Engagée depuis 1886 dans le logement social, Caisse d’Épargne dresse le bilan de son action et du plan Habiter 2030, dans un contexte de forte demande et de transition environnementale du parc.
Le logement social reste sous tension, et Caisse d’Épargne entend rappeler son ancienneté sur ce terrain. 140 ans après ses premières opérations d’habitats collectifs bon marché, la banque met en avant un modèle associant financement du secteur et gestion de logements via le Groupe Habitat en Région.
Près de 3 millions de personnes sont en attente d’un logement social, tandis que 71 % des Français y sont éligibles. Les délais d’attribution atteignent en moyenne un an et demi au niveau national et trois ans et demi à Paris. Le secteur doit aussi faire face à la rénovation énergétique du parc, aux enjeux de cohésion sociale et à l’attractivité des territoires. En janvier, le gouvernement a lancé le plan « Relance Logement », avec l’objectif de construire 400 000 logements par an d’ici à 2030, dont 125 000 logements sociaux dès 2026.
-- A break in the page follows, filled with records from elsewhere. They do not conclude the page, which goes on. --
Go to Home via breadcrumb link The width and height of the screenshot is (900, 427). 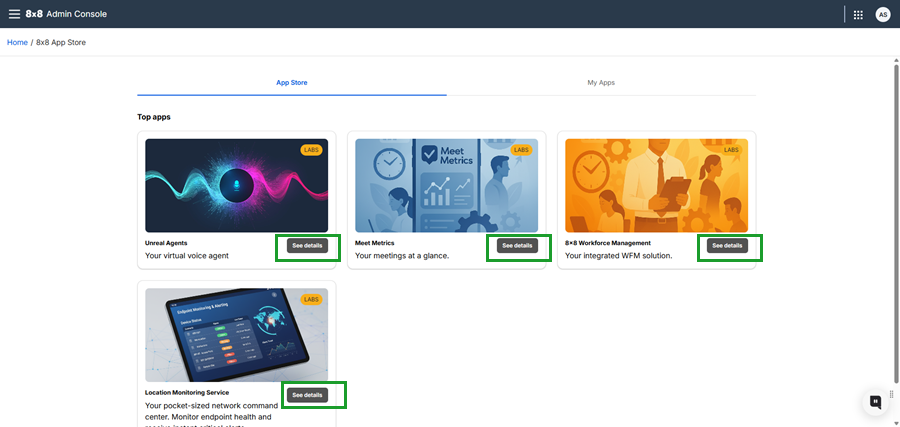point(17,42)
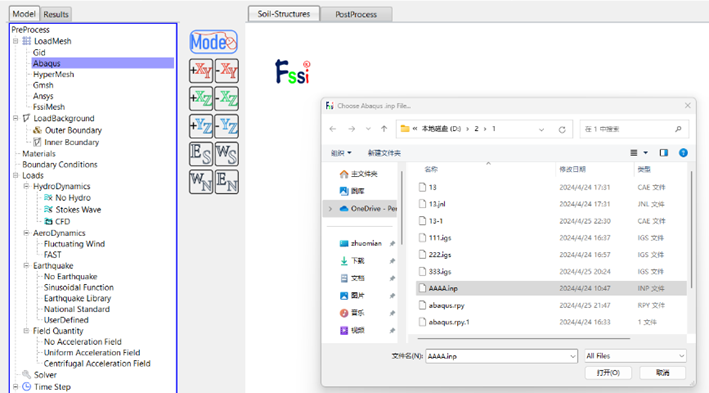Select the Stokes Wave tree item
The image size is (709, 393).
tap(78, 209)
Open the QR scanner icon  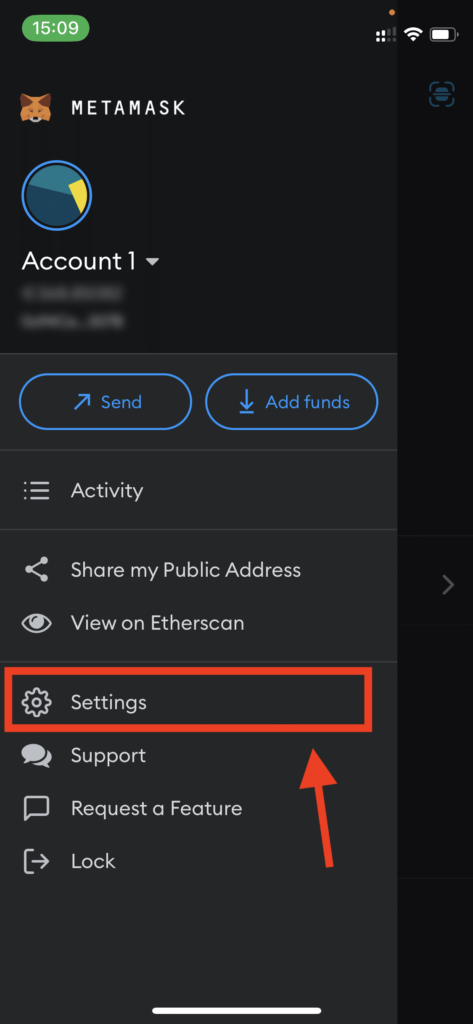(442, 94)
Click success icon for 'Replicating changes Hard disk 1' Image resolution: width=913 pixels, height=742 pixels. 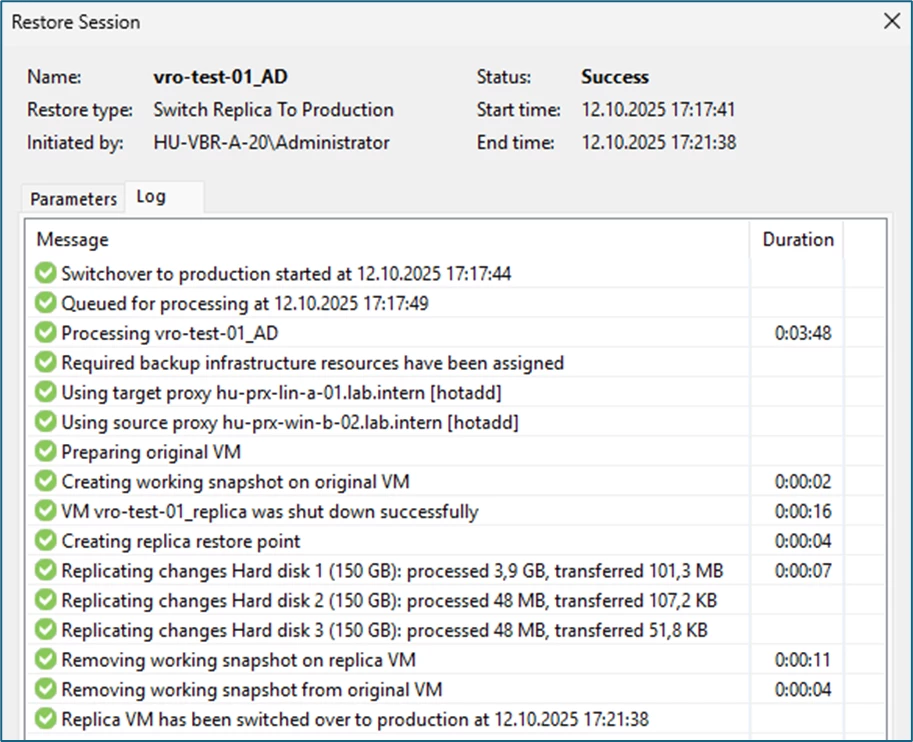[46, 571]
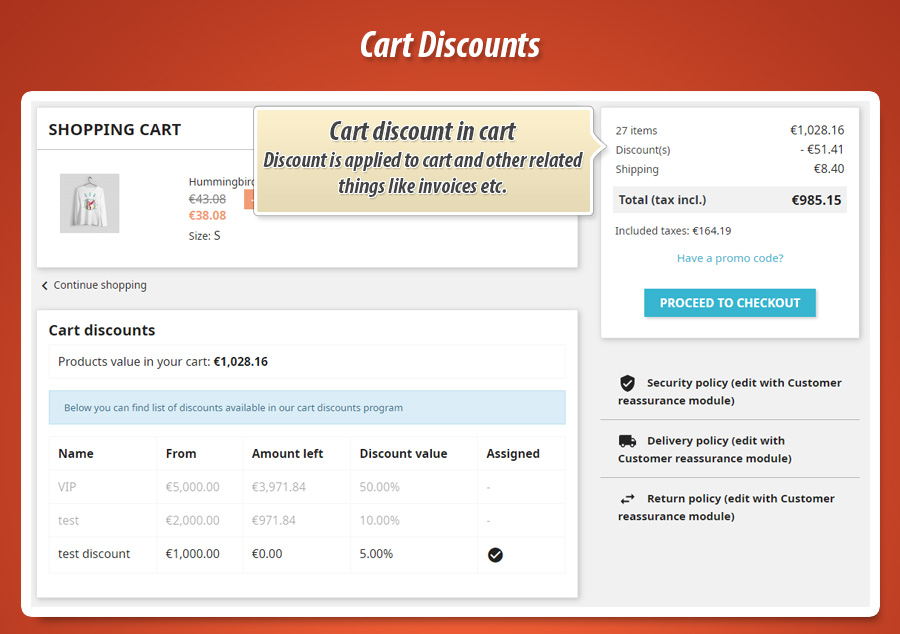Click the Total (tax incl.) row

pos(730,200)
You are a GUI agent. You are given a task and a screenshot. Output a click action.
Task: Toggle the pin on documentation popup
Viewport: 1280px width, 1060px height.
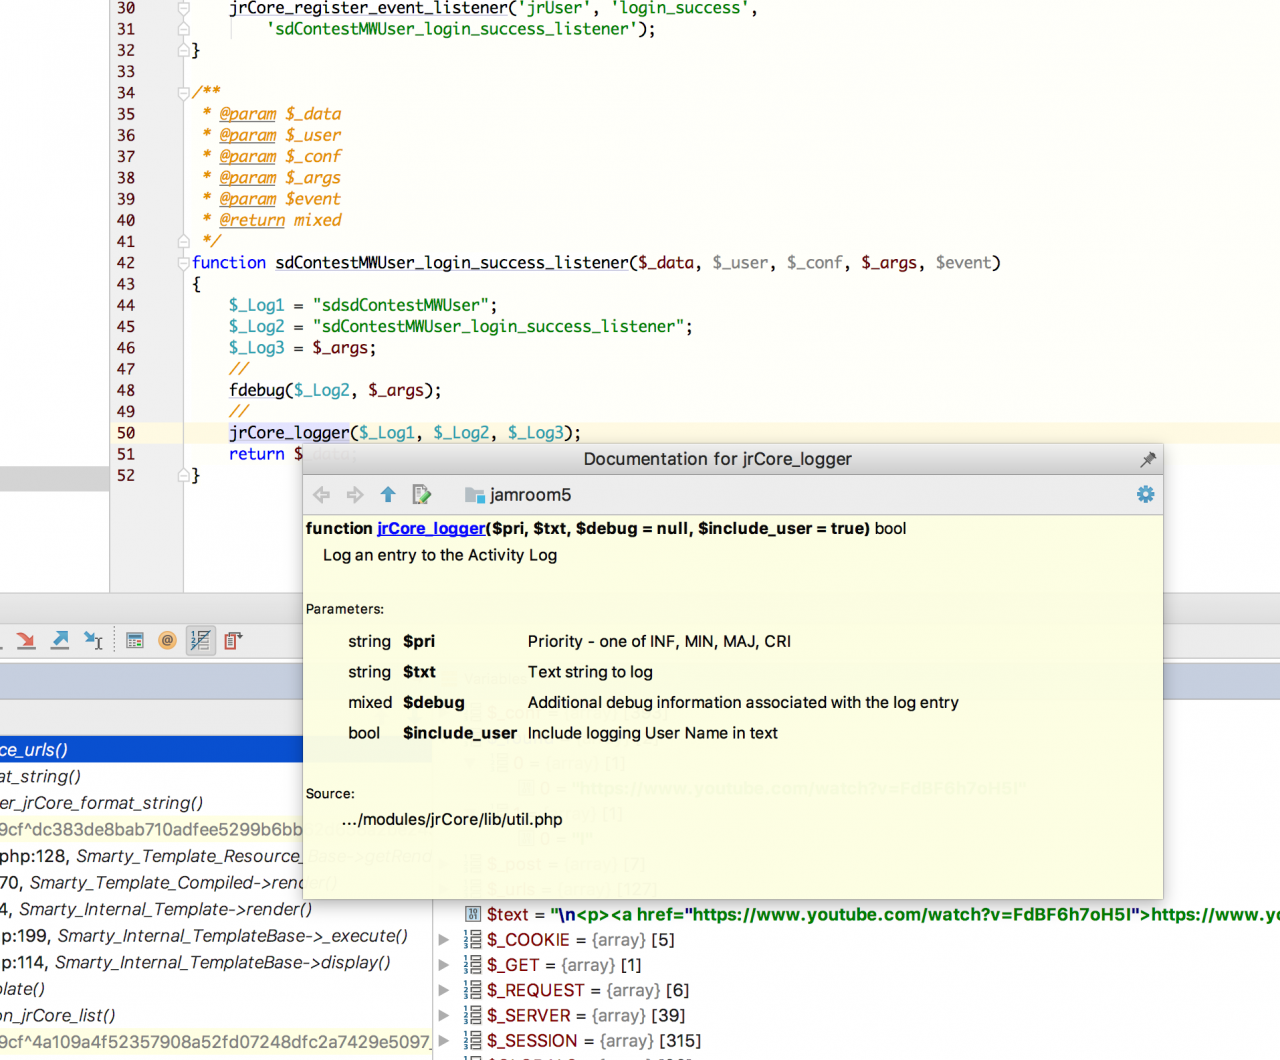pyautogui.click(x=1147, y=460)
Caisse d’Épargne revendique aujourd’hui la place de premier financeur privé du logement social, avec 11,8 milliards d’euros d’encours moyen-long terme et 2,1 milliards d’euros de financements accordés en 2025. À travers le Groupe Habitat en Région et ses filiales, elle se présente également comme le premier opérateur privé du secteur, avec un parc de 252 000 logements sociaux accueillant 552 000 personnes.
Selon Sylvain Vial, directeur du Développement Caisse d’Épargne, « l’habitat, et plus particulièrement le logement social, est une priorité pour nos territoires, un catalyseur majeur des transitions sociétales et environnementales ». Il ajoute que l’avenir du secteur passera par « le développement de logements plus nombreux et l’amélioration de la performance environnementale du parc ».
Cette stratégie s’inscrit dans le Plan Vision 2030 du Groupe BPCE, qui place l’immobilier parmi ses priorités. Dans ce cadre, le Groupe Habitat en Région a présenté fin 2024 son plan Habiter 2030, soutenu par 7 milliards d’euros d’investissements dans les territoires à horizon 2030. L’organisation vise à développer l’offre de logements, renforcer sa proximité territoriale et accélérer la transition environnementale.
Après une première année de déploiement, le Groupe Habitat en Région fait état de 6 000 logements en construction et de 3 600 logements neufs livrés. Il indique aussi avoir réhabilité 4 800 logements en 2025, soit une hausse de 26,3 % par rapport à 2024. Le plan aurait également contribué à la création de 21 000 emplois directs et indirects.
L’accession à la propriété fait aussi partie des objectifs affichés. En 2025, 700 familles ont pu devenir propriétaires grâce à des dispositifs tels que le bail réel solidaire, le prêt social location-accession ou la vente HLM. L’objectif fixé est de 8 000 familles accompagnées d’ici à 2030. Sur le volet climat, le groupe annonce une baisse de 6 % des émissions carbone liées à l’exploitation de son parc entre 2024 et 2025. Le taux de satisfaction des locataires atteint 78 %, en progression d’un point sur un an.
Pour François Rieu, président du Groupe Habitat en Région, ce bilan confirme « la pertinence de son modèle dans la durée et sa capacité à inscrire ses engagements dans des résultats mesurables ». Il estime que ces avancées traduisent la trajectoire fixée autour de quatre axes : développer l’offre, réhabiliter le patrimoine, accompagner les parcours résidentiels et accélérer la transition environnementale.